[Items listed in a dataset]
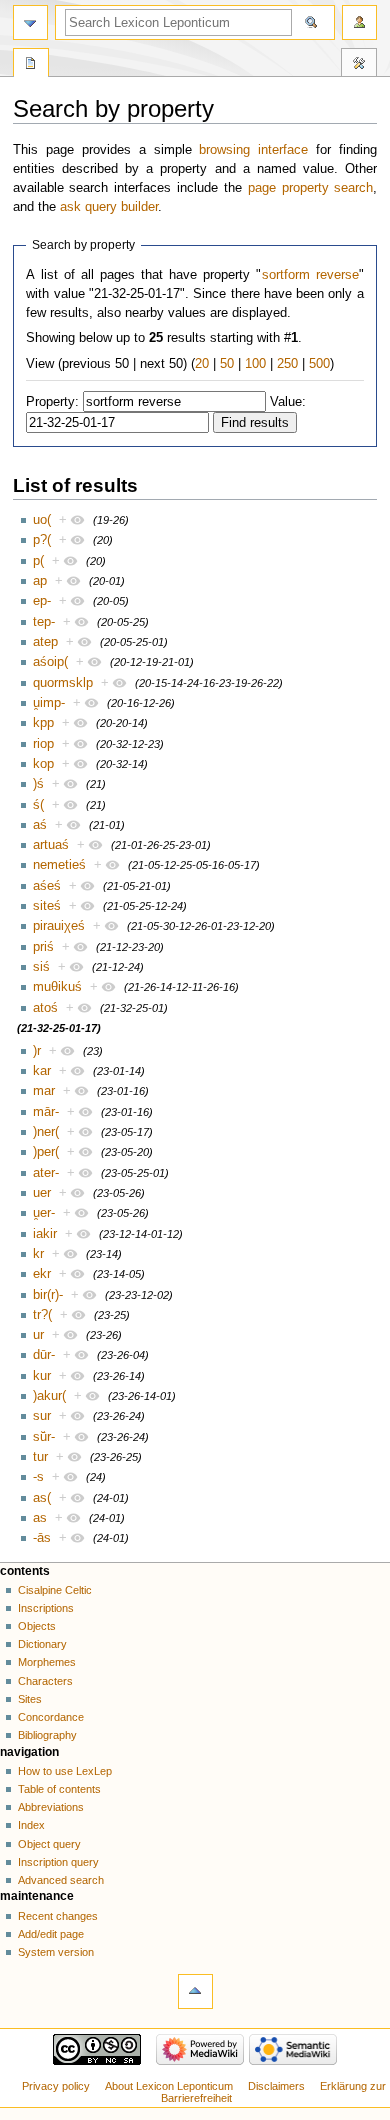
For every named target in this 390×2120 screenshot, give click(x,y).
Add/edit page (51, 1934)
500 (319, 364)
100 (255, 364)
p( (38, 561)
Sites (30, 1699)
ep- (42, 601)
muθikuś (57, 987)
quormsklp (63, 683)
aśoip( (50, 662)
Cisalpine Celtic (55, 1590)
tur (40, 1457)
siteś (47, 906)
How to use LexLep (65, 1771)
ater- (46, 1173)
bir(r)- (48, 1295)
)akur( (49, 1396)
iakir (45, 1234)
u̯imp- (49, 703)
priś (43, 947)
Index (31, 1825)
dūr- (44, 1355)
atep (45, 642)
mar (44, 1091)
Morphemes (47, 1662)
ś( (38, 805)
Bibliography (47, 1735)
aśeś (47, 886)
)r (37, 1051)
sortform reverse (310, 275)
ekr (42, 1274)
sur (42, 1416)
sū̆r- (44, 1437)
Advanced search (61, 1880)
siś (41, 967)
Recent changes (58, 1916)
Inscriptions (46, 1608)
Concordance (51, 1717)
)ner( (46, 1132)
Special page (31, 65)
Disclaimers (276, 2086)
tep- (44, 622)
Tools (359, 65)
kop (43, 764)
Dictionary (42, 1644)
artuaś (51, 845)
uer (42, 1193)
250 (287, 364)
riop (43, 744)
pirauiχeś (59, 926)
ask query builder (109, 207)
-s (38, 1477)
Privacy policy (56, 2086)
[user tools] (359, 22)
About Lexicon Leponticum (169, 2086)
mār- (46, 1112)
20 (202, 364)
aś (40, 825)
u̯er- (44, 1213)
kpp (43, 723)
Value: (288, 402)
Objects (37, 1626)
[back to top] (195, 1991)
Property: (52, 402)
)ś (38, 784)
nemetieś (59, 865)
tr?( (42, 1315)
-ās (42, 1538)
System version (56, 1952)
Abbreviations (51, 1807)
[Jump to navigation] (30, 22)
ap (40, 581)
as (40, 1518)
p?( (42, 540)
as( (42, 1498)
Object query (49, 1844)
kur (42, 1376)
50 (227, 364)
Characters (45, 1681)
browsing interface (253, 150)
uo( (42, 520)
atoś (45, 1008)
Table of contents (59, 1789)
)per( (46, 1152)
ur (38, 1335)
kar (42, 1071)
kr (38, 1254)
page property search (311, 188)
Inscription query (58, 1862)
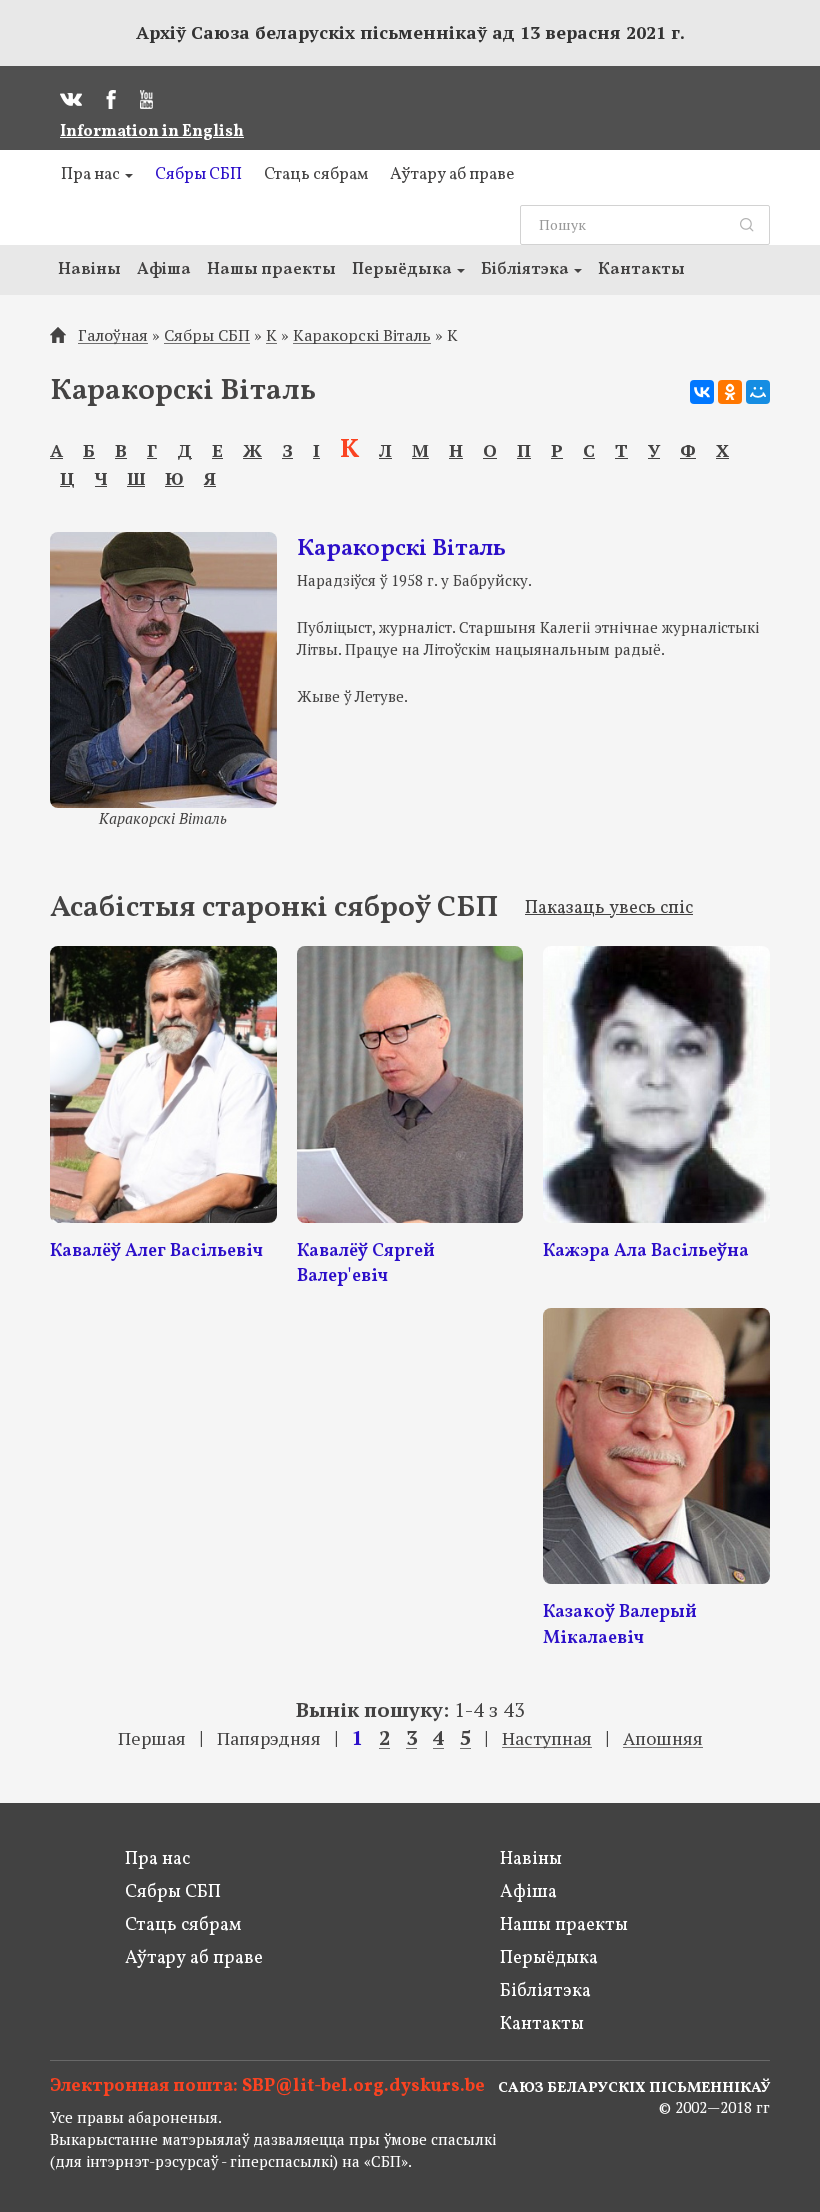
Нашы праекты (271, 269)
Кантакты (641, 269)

**ACTIVITY**
What you return must match the records letter for letter, except that the pictures stay out.

**RESPONSE TO THIS TASK**
For every named target in this 390×2120 screenshot, give click(x,y).
Add/edit page (51, 1934)
500 (319, 364)
100 (255, 364)
p( (38, 561)
Sites (30, 1699)
ep- (42, 601)
muθikuś (57, 987)
quormsklp (63, 683)
aśoip( (50, 662)
Cisalpine Celtic (55, 1590)
tur (40, 1457)
siteś (47, 906)
How to use LexLep (65, 1771)
ater- (46, 1173)
bir(r)- (48, 1295)
)akur( (49, 1396)
iakir (45, 1234)
u̯imp- (49, 703)
priś (43, 947)
Index (31, 1825)
dūr- (44, 1355)
atep (45, 642)
mar (44, 1091)
Morphemes (47, 1662)
ś( (38, 805)
Bibliography (47, 1735)
aśeś (47, 886)
)r (37, 1051)
sortform reverse (310, 275)
ekr (42, 1274)
sur (42, 1416)
sū̆r- (44, 1437)
Advanced search (61, 1880)
siś (41, 967)
Recent changes (58, 1916)
Inscriptions (46, 1608)
Concordance (51, 1717)
)ner( (46, 1132)
Special page (31, 65)
Disclaimers (276, 2086)
tep- (44, 622)
Tools (359, 65)
kop (43, 764)
Dictionary (42, 1644)
artuaś (51, 845)
uer (42, 1193)
250 (287, 364)
riop (43, 744)
pirauiχeś (59, 926)
ask query builder (109, 207)
-s (38, 1477)
Privacy policy (56, 2086)
[user tools] (359, 22)
About Lexicon Leponticum (169, 2086)
mār- (46, 1112)
20 (202, 364)
aś (40, 825)
u̯er- (44, 1213)
kpp (43, 723)
Value: (288, 402)
Objects (37, 1626)
[back to top] (195, 1991)
Property: (52, 402)
)ś (38, 784)
nemetieś (59, 865)
tr?( (42, 1315)
-ās (42, 1538)
System version (56, 1952)
Abbreviations (51, 1807)
[Jump to navigation] (30, 22)
ap (40, 581)
as (40, 1518)
p?( (42, 540)
as( (42, 1498)
Object query (49, 1844)
kur (42, 1376)
50 (227, 364)
Characters (45, 1681)
browsing interface (253, 150)
uo( (42, 520)
atoś (45, 1008)
Table of contents (59, 1789)
)per( (46, 1152)
ur (38, 1335)
kar (42, 1071)
kr (38, 1254)
page property search (311, 188)
Inscription query (58, 1862)
Нашы праекты (271, 269)
Кантакты (641, 269)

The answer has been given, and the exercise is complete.